Search the material for "computer" and copy each line in which it is found.
──────────
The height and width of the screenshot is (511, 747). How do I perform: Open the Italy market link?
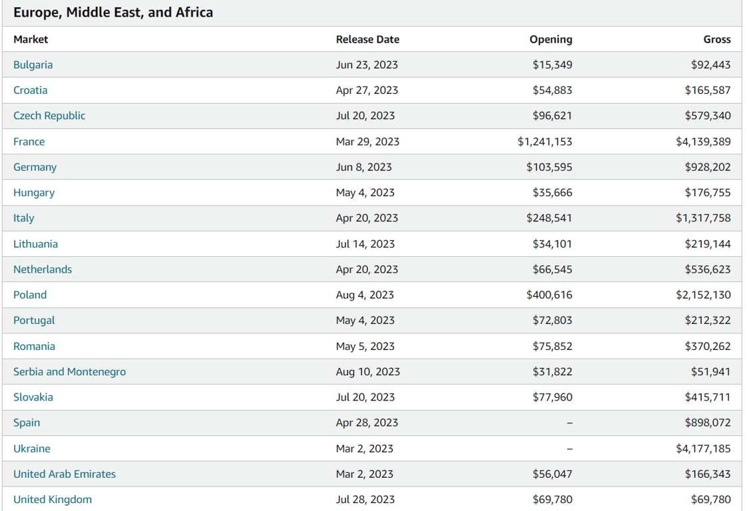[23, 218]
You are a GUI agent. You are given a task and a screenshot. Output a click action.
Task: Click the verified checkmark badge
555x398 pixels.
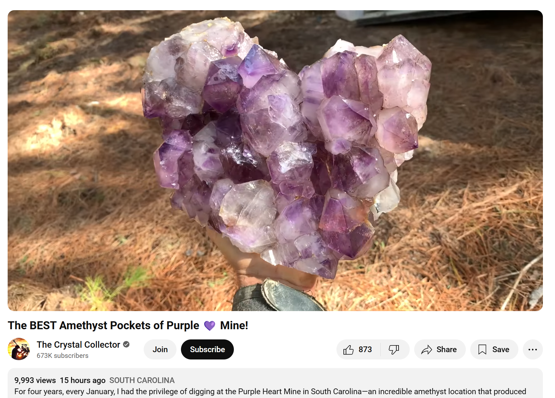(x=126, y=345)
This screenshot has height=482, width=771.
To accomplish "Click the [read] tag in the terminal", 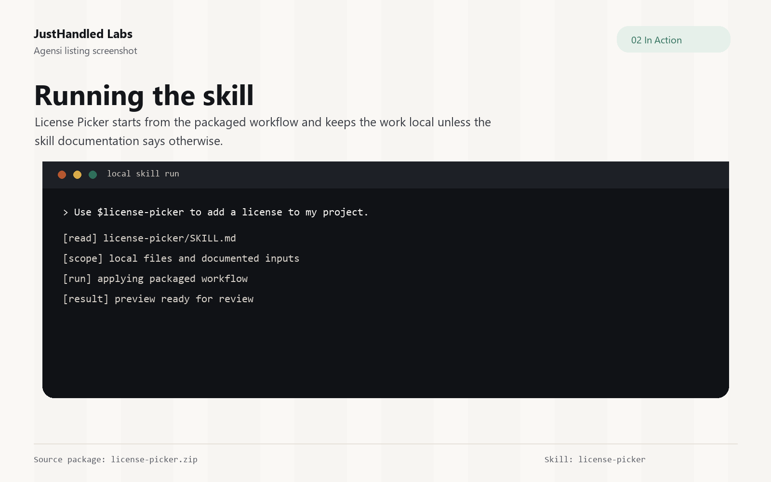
──────────
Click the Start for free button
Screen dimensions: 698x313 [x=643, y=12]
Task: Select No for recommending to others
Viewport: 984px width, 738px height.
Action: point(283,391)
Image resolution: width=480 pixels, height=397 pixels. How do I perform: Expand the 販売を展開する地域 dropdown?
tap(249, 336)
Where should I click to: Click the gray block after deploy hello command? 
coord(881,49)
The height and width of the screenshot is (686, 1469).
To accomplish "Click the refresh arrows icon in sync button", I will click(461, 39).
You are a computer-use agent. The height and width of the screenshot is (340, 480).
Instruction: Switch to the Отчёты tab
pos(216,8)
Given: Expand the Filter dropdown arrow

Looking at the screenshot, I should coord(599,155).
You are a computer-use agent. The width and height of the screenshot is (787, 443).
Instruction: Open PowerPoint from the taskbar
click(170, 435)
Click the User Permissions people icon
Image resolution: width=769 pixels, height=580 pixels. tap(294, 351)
──────────
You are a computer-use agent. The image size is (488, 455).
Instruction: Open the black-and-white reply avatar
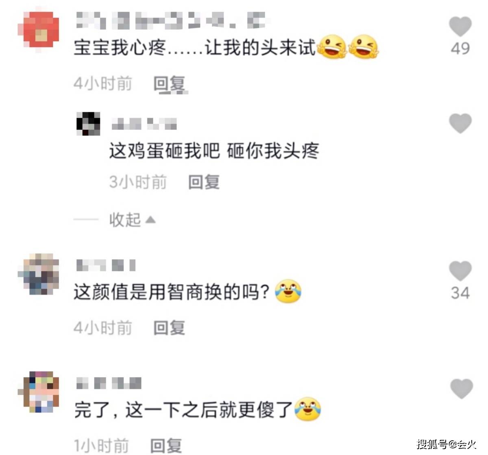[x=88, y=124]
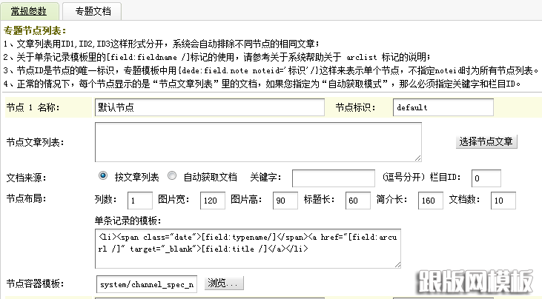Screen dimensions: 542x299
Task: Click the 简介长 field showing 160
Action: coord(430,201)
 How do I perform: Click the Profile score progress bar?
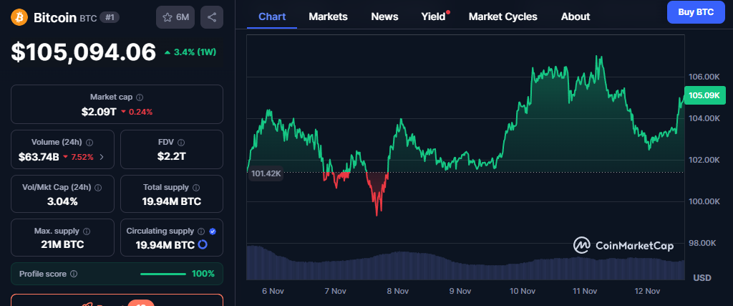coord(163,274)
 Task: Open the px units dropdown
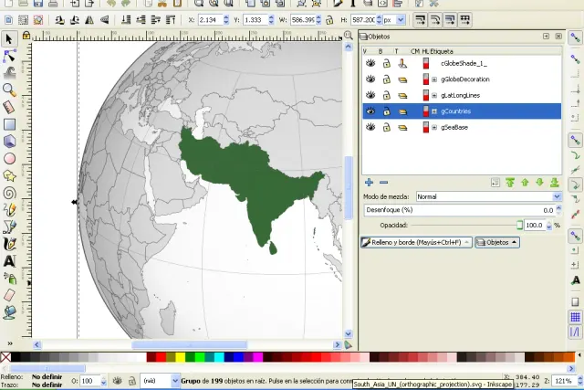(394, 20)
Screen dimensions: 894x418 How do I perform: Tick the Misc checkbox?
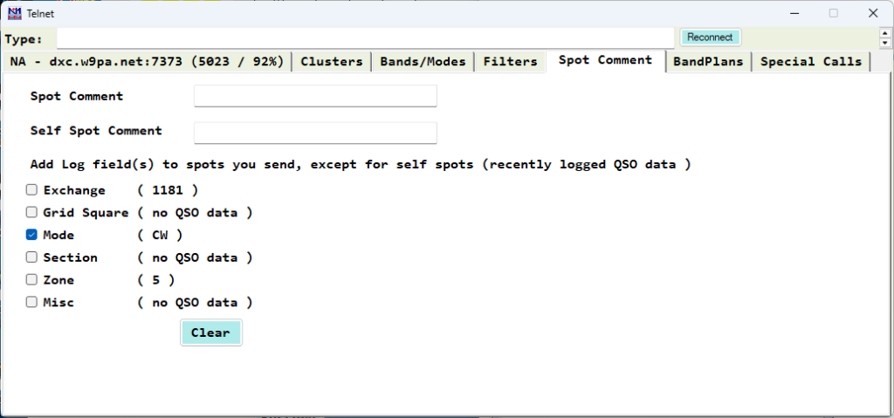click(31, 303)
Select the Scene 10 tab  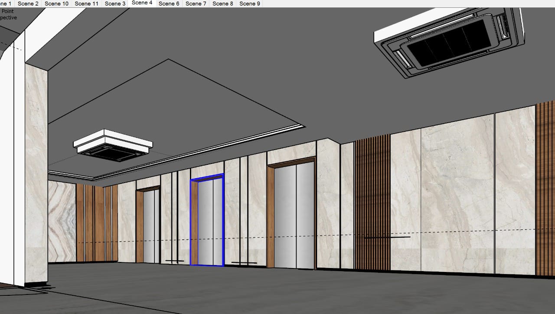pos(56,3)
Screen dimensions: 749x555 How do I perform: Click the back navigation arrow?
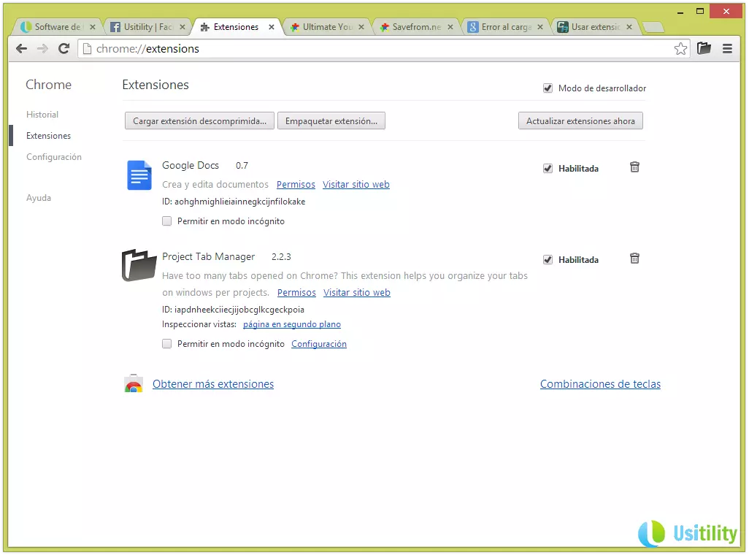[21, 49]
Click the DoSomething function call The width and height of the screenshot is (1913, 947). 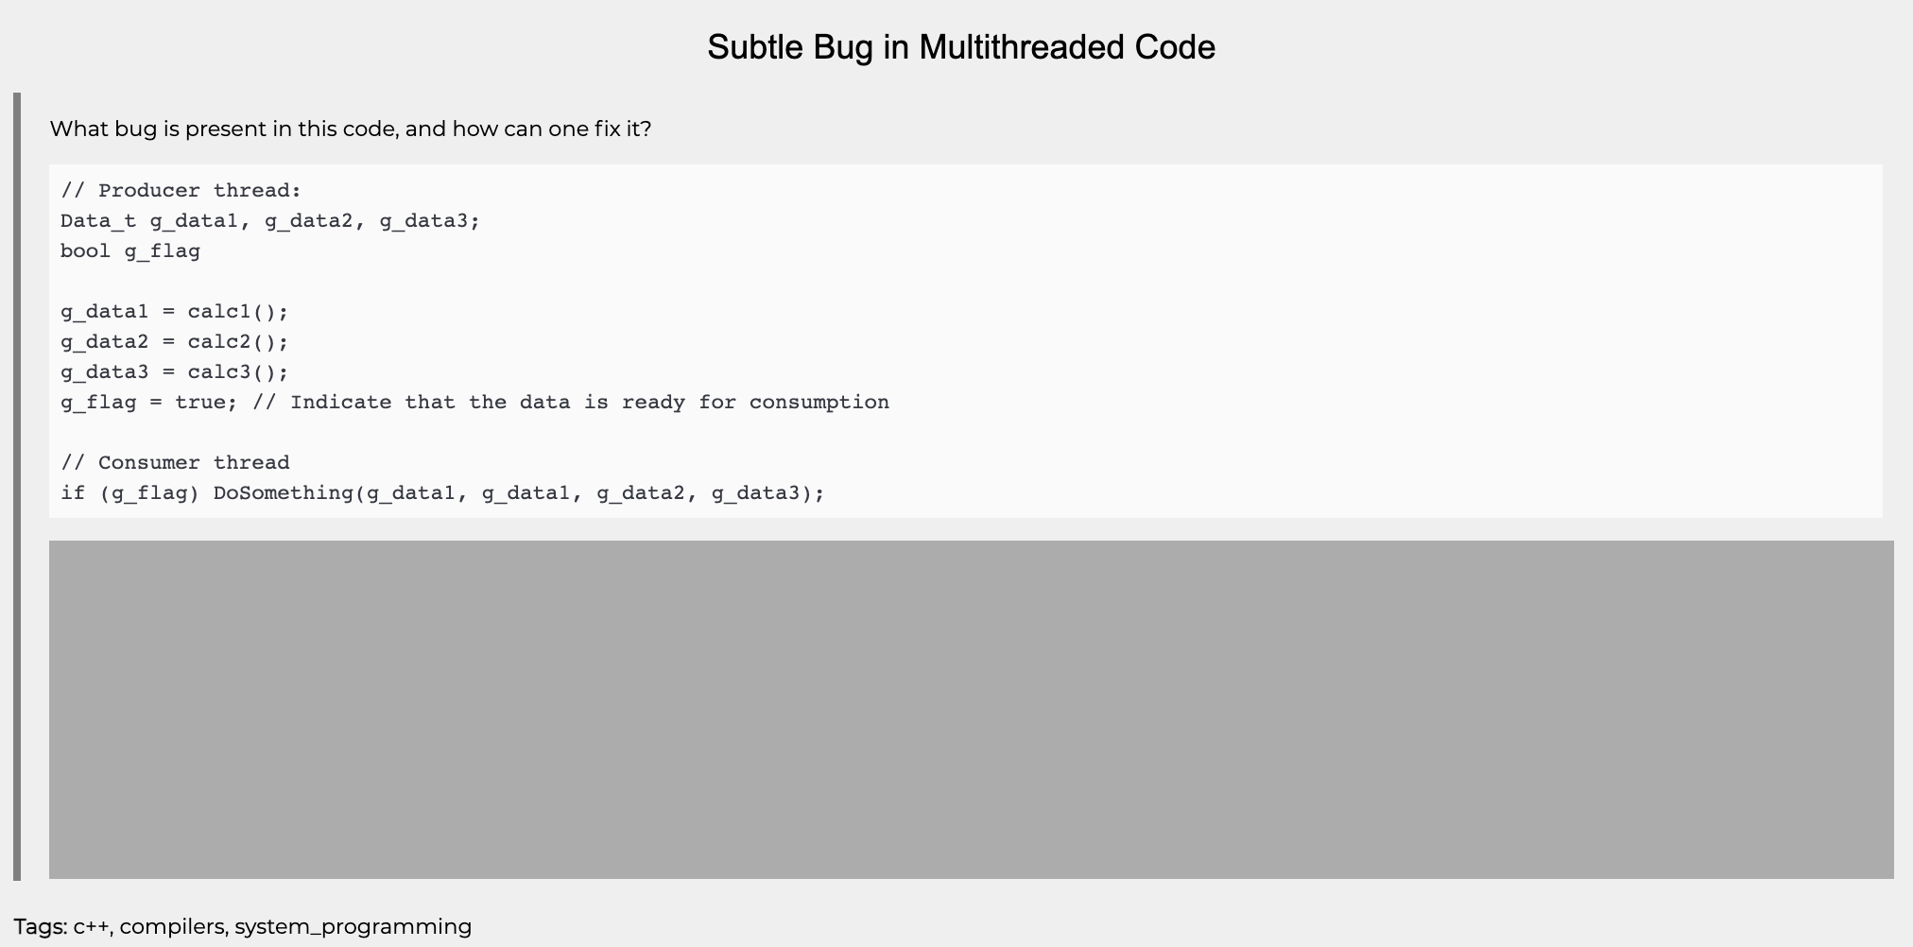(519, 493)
──────────
Response to this task:
You are a computer-use agent. The height and width of the screenshot is (340, 480).
You are a computer-use agent. The width and height of the screenshot is (787, 443).
You are a computer-use agent. The image size is (488, 455).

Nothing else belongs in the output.